*Direction 1*: In the listing below, write out word for word the lines from the line with "Given: Click the" up to and including the line with "coord(286,327)", leaving out the pictures.

429 F2d 565 United States v. Ramsey
429 F.2d 565
UNITED STATES of America, Plaintiff-Appellee,
Samuel Lawrence RAMSEY, Defendant-Appellant.
No. 29329 Summary Calendar.
United States Court of Appeals, Fifth Circuit.
Aug. 11, 1970.
J. Mason Davis, Birmingham, Ala. (Ct.Apptd.), for appellant.
Melton L. Alexander, Asst. U.S. Atty., Wayman G. Sherrer, U.S. Atty., L. Scott Atkins, Asst. U.S. Atty., Birmingham, Ala., for appellee.
Before BELL, AINSWORTH and GODBOLD, Circuit Judges.
Samuel Lawrence Ramsey Appeals from a judgment of conviction of having violated 26 U.S.C. 5861(c), relative to unlawful possession of a firearm made in violation of 26 U.S.C. 5822. He contends on appeal that the verdict was against the weight of the evidence and that the statutory offense for which he was tried violated his privilege against self-incrimination. We find no merit to these contentions and affirm.1
On March 27, 1968, Terry Parker was shot and wounded by the discharge of a sawed-off shotgun. During a card game, Parker, appellant Ramsey and another man became involved in an argument. Sometime later in the evening, Parker's father observed appellant with a shotgun. Minutes later he witnessed the shooting of his son by appellant who fled the scene. A police officer, called in the meantime to investigate the fracas, gave chase and succeeded in retrieving a weapon thrown to the ground by the fleeting figure. The weapon, a sawed-off shotgun made from a twelve-gauge, single barrel Victor Ejector shotgun, was identified at trial by the victim and his father as the gun used by Ramsey in the shooting affray. Appellant's contention that there was insufficient proof to show that he possessed the shotgun is not convincing in the light of the substantial evidence adduced. Taking the view most favorable to the Government, we sustain the verdict. Glasser v. United States, 315 U.S. 60, 80, 62 S.Ct. 457, 469, 86 L.Ed. 680 (1942).

*Direction 2*: From the court opinion above, give again word for word the passage from "429 F2d 565" up to and including "Aug. 11, 1970.".

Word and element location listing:

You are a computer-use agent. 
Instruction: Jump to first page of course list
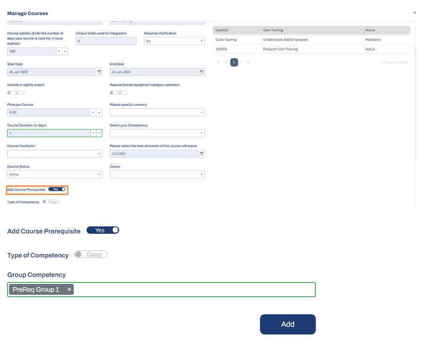tap(218, 62)
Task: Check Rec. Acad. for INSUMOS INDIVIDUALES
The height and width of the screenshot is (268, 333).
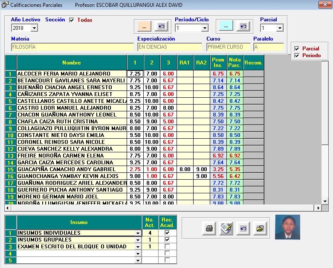Action: [167, 233]
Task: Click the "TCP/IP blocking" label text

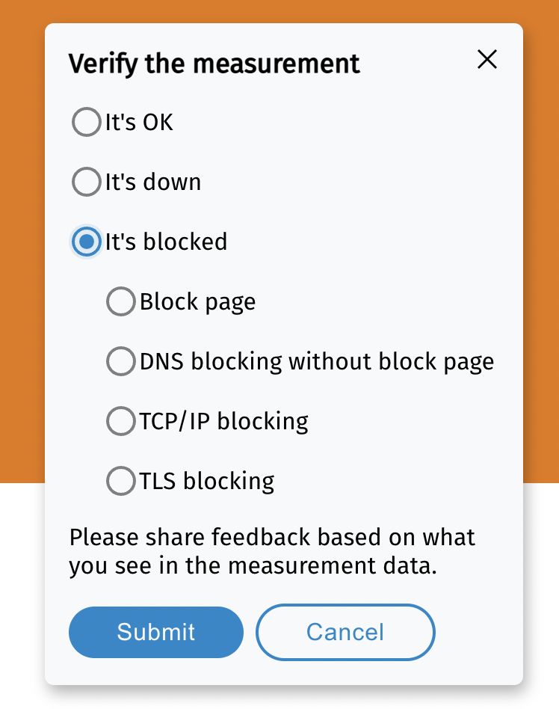Action: 224,421
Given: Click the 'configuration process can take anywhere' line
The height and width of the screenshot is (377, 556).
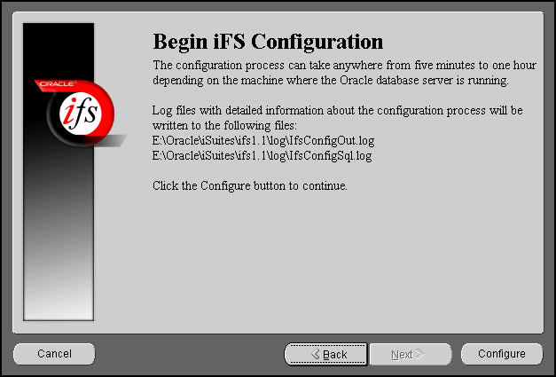Looking at the screenshot, I should point(344,66).
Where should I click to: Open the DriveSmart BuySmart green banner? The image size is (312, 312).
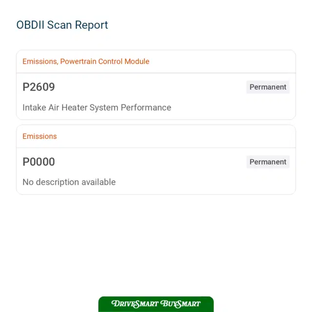pyautogui.click(x=156, y=304)
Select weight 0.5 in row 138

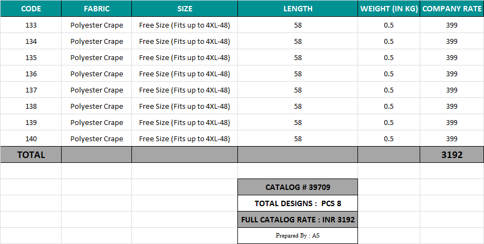pyautogui.click(x=389, y=107)
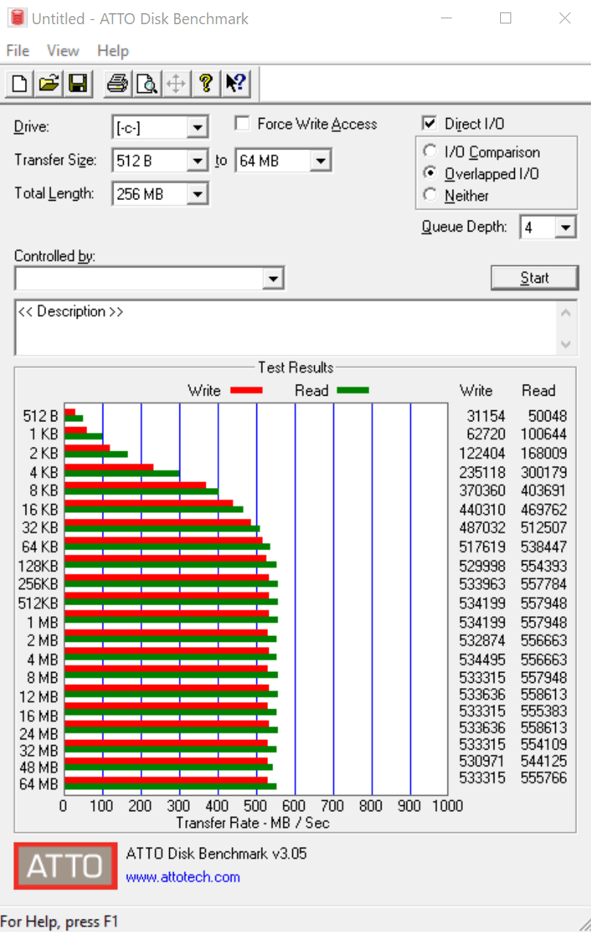Click inside the Description text box

coord(286,327)
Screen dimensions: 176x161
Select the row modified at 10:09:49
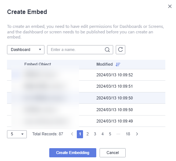pos(86,121)
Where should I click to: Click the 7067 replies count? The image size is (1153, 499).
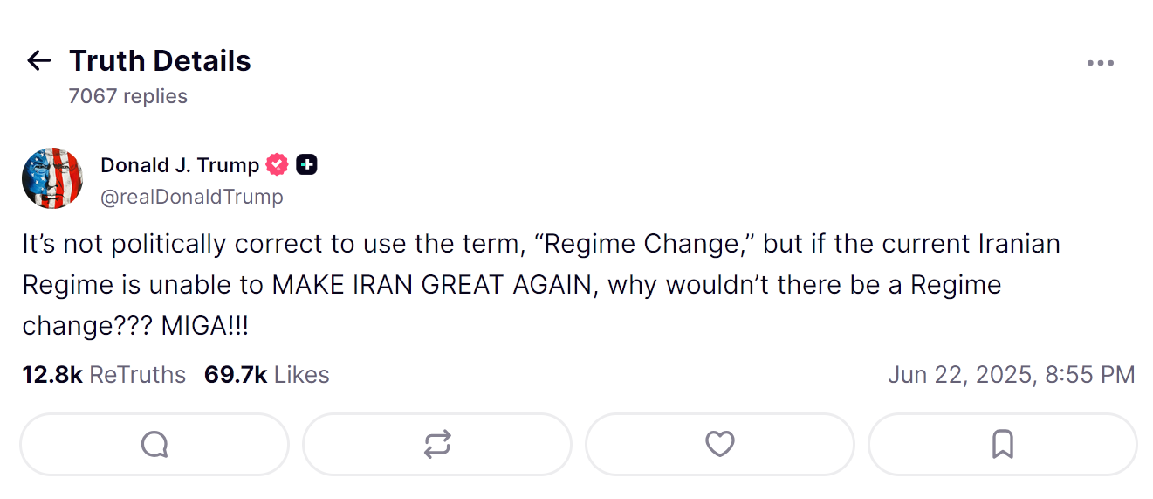pos(128,96)
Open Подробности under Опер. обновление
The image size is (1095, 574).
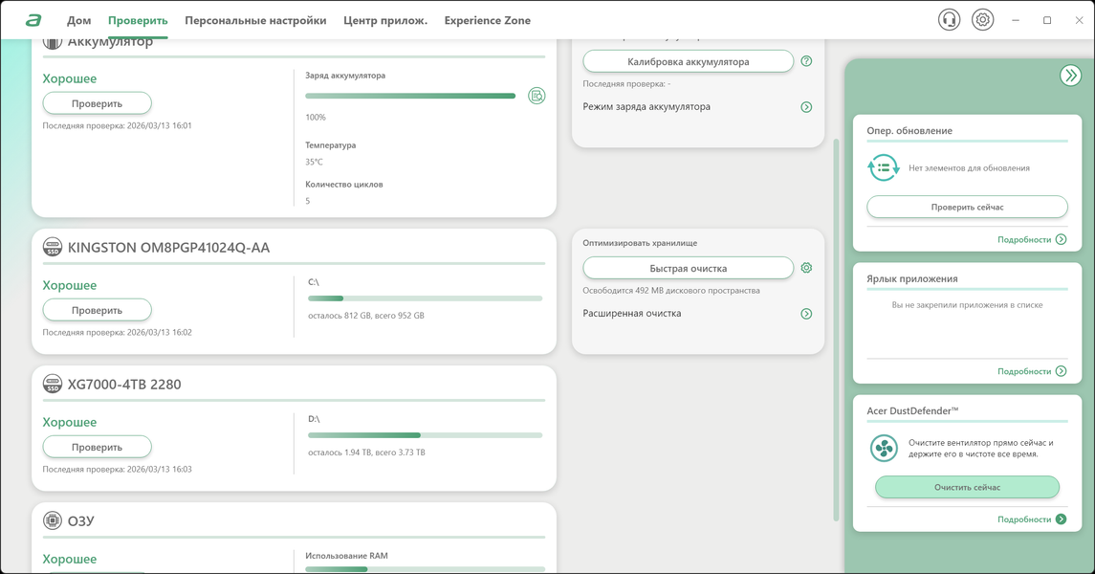(x=1032, y=239)
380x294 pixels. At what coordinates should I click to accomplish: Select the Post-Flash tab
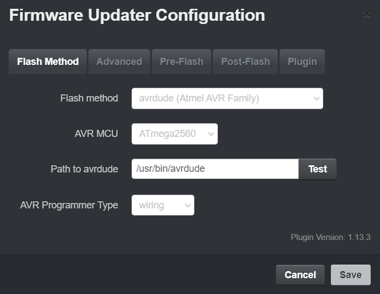(x=245, y=62)
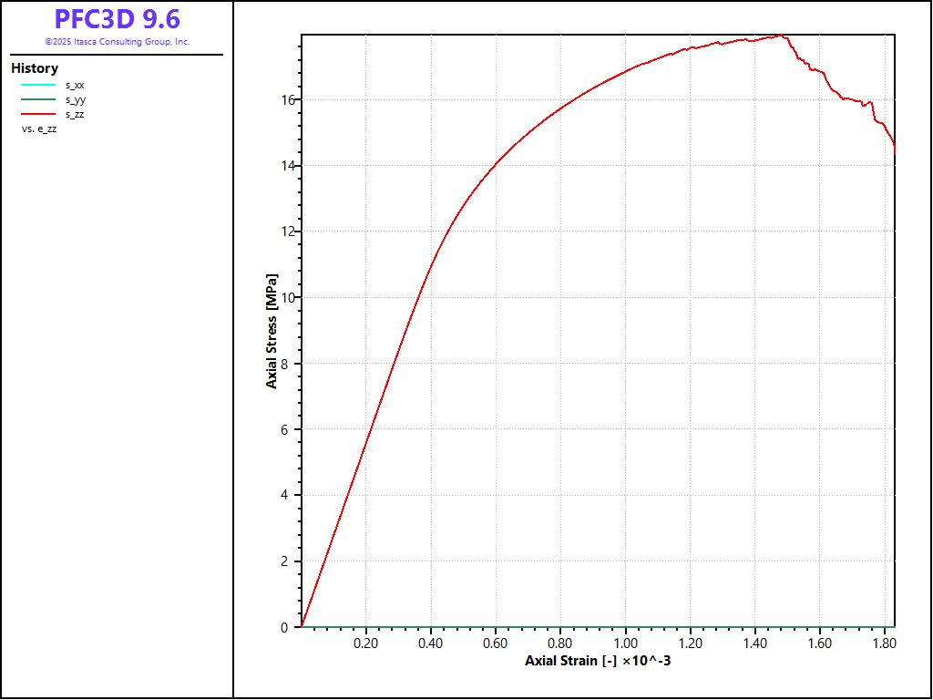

*Correct output 1*:
Given: Click the 'configuration process can take anywhere' line
The height and width of the screenshot is (377, 556).
Looking at the screenshot, I should point(344,66).
Where should I click to: Open the DriveSmart BuySmart green banner? The image size is (312, 312).
pyautogui.click(x=156, y=304)
Select weight 0.5 in row 138

pyautogui.click(x=389, y=107)
Click inside the Description text box

coord(286,327)

*Correct output 2*:
429 F2d 565 United States v. Ramsey
429 F.2d 565
UNITED STATES of America, Plaintiff-Appellee,
Samuel Lawrence RAMSEY, Defendant-Appellant.
No. 29329 Summary Calendar.
United States Court of Appeals, Fifth Circuit.
Aug. 11, 1970.